SOURCE EXTRACT>
++++++++
The main programme of the second international Architecture Biennale Rotterdam (IABR) was announced today. The theme of the Biennale is ‘The Flood’. With the exhibitions The Water City, Mare Nostrum, Polders, Three Bays and Flow, the Biennale will spotlight the relation between water and architecture in the Netherlands and around the world. Adriaan Geuze, landscape architect and director of the office West 8, is curator of the event.
For one month, from 26 May to 26 June 2005, the exhibitions will be on show at Las Palmas and the Netherlands Architecture Institute (NAI) in Rotterdam. In addition, the Biennale will feature numerous conferences, lectures, excursions, a film programme, a public weekend and a City Program. The event is intended to become a venue for an international exchange of expertise, historical knowledge and future visions that explore the advantages and disadvantages of living and working with water.
The Dutch Water City
This exhibition portrays the past, present and future of typical waterside towns in the Netherlands and elsewhere in the shape of scale models. The history of these towns underlines the fact that the current problem of rising water levels and advancing urbanisation, no matter how acute, is just one more chapter in the centuries-old tradition of living alongside and with water. A tradition of inventive designers and engineers who must once again rise to the challenge to come up with innovative solutions for this problem.
Mare Nostrum
Mare Nostrum focuses on one of the most remarkable aspects of globalisation: the rise of mass tourism that relies on the presence of water. Moderate and subtropical coastal regions are a favourite destination for holidaymakers and temporary migrants who stay for the winter period. Coastal tourism is slowly spreading around the world and is a mixed blessing for local culture, ecology, economy and politics.
++++++++
(Source data)
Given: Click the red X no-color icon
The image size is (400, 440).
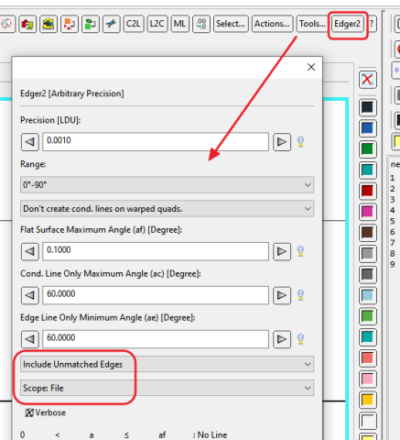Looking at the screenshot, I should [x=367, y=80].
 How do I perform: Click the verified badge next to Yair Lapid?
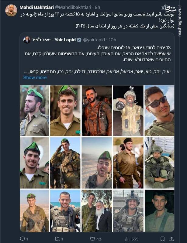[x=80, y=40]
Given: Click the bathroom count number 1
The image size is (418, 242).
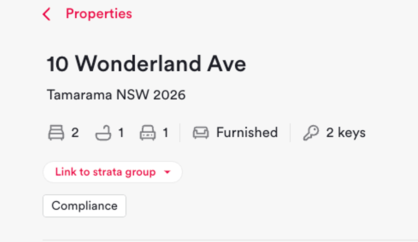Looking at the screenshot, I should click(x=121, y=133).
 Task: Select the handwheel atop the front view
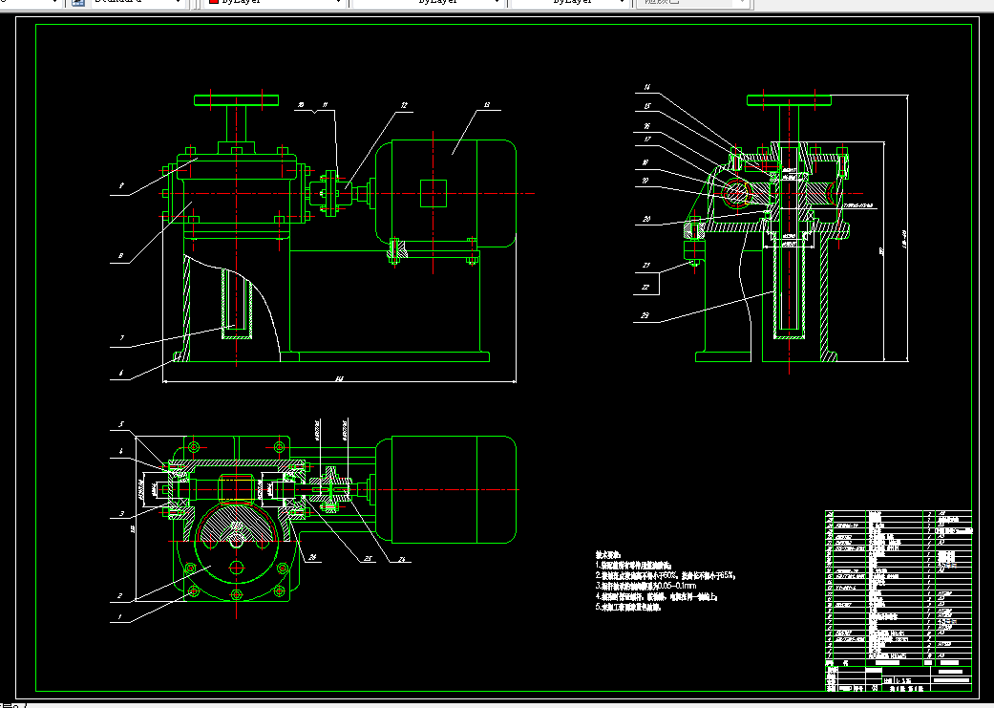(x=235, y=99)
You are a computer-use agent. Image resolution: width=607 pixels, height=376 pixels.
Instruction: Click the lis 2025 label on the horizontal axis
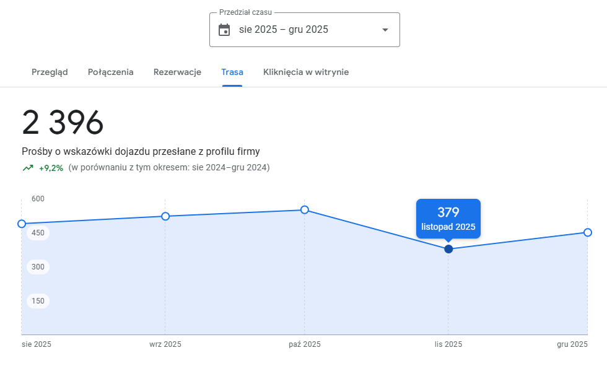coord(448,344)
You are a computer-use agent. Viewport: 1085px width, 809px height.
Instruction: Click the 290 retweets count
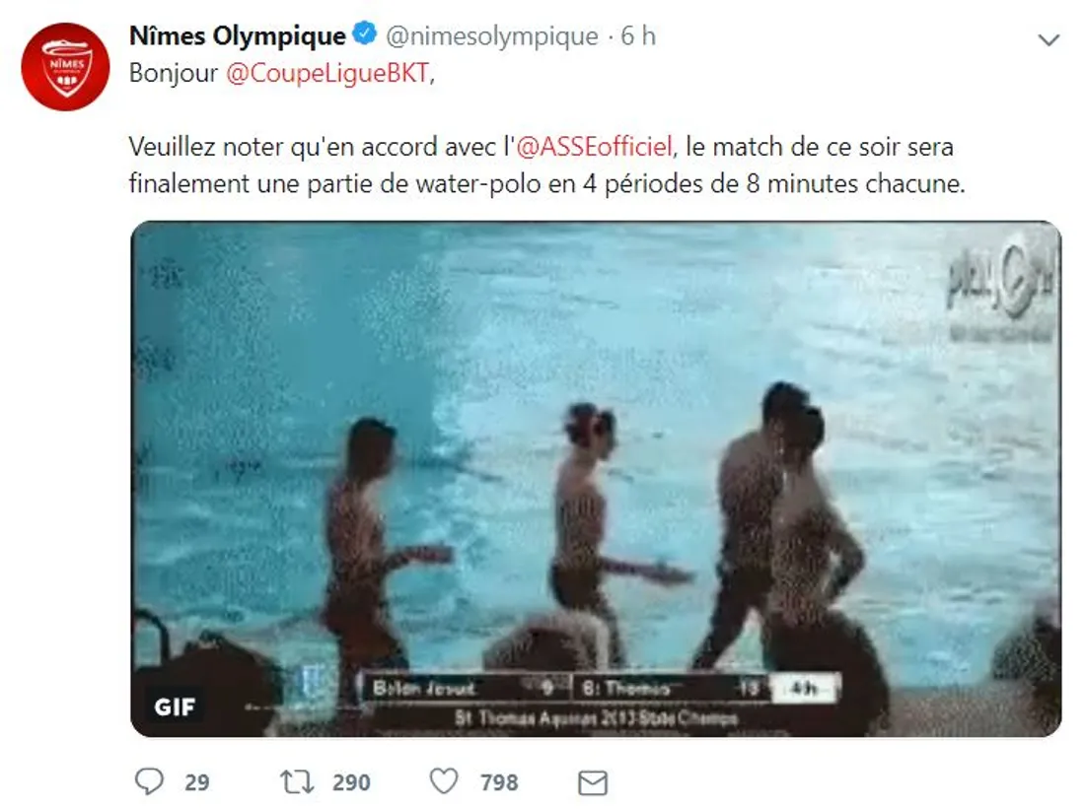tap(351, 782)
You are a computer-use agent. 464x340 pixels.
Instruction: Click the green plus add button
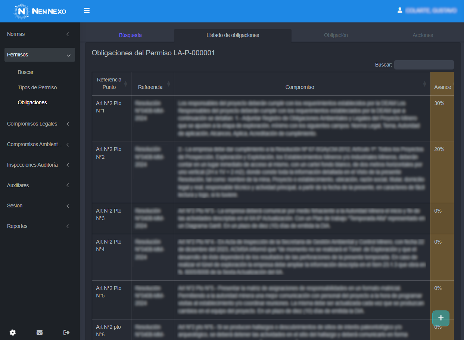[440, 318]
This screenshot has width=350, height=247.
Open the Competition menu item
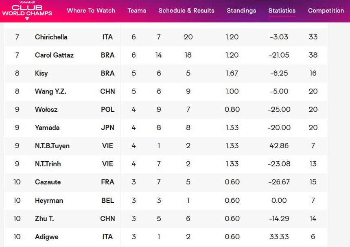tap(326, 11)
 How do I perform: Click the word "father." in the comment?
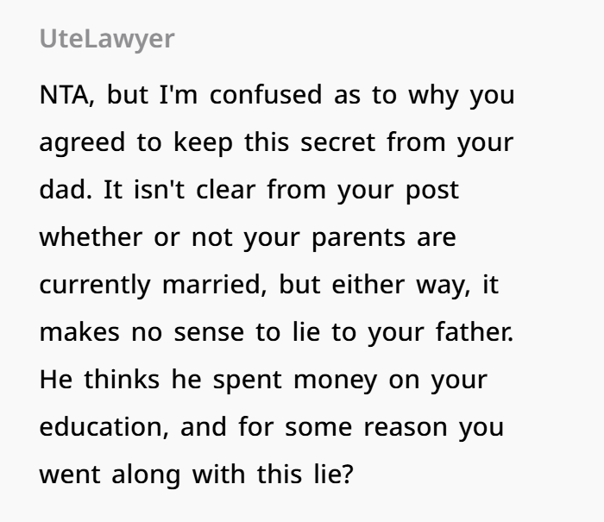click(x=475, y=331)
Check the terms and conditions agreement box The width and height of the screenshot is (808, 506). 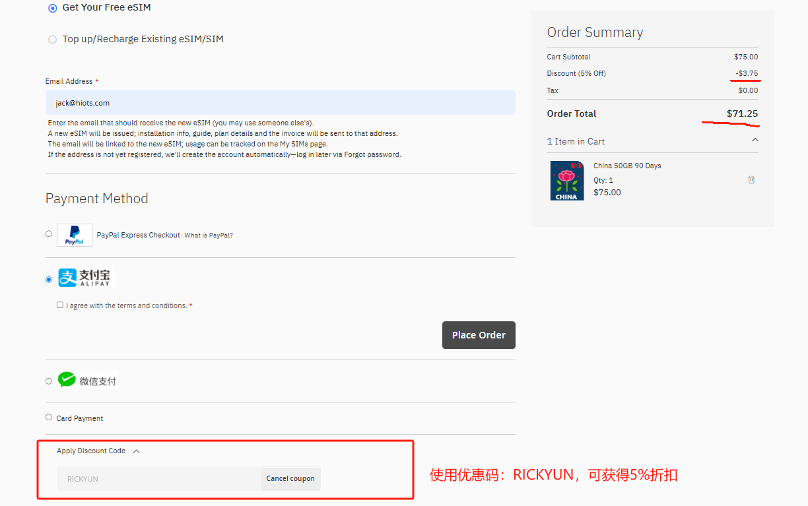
++++++++
PARTS OF THE EXERCISE>
**A)** Reproduce the whole Rotterdam architecture biennale announcement word for word.
**B)** From the entries, pick out every line that contains the string "size", matching its case exactly.

FINAL RESULTS>
**A)**
The main programme of the second international Architecture Biennale Rotterdam (IABR) was announced today. The theme of the Biennale is ‘The Flood’. With the exhibitions The Water City, Mare Nostrum, Polders, Three Bays and Flow, the Biennale will spotlight the relation between water and architecture in the Netherlands and around the world. Adriaan Geuze, landscape architect and director of the office West 8, is curator of the event.
For one month, from 26 May to 26 June 2005, the exhibitions will be on show at Las Palmas and the Netherlands Architecture Institute (NAI) in Rotterdam. In addition, the Biennale will feature numerous conferences, lectures, excursions, a film programme, a public weekend and a City Program. The event is intended to become a venue for an international exchange of expertise, historical knowledge and future visions that explore the advantages and disadvantages of living and working with water.
The Dutch Water City
This exhibition portrays the past, present and future of typical waterside towns in the Netherlands and elsewhere in the shape of scale models. The history of these towns underlines the fact that the current problem of rising water levels and advancing urbanisation, no matter how acute, is just one more chapter in the centuries-old tradition of living alongside and with water. A tradition of inventive designers and engineers who must once again rise to the challenge to come up with innovative solutions for this problem.
Mare Nostrum
Mare Nostrum focuses on one of the most remarkable aspects of globalisation: the rise of mass tourism that relies on the presence of water. Moderate and subtropical coastal regions are a favourite destination for holidaymakers and temporary migrants who stay for the winter period. Coastal tourism is slowly spreading around the world and is a mixed blessing for local culture, ecology, economy and politics.

**B)**
The image size is (400, 440).
The image size is (418, 242).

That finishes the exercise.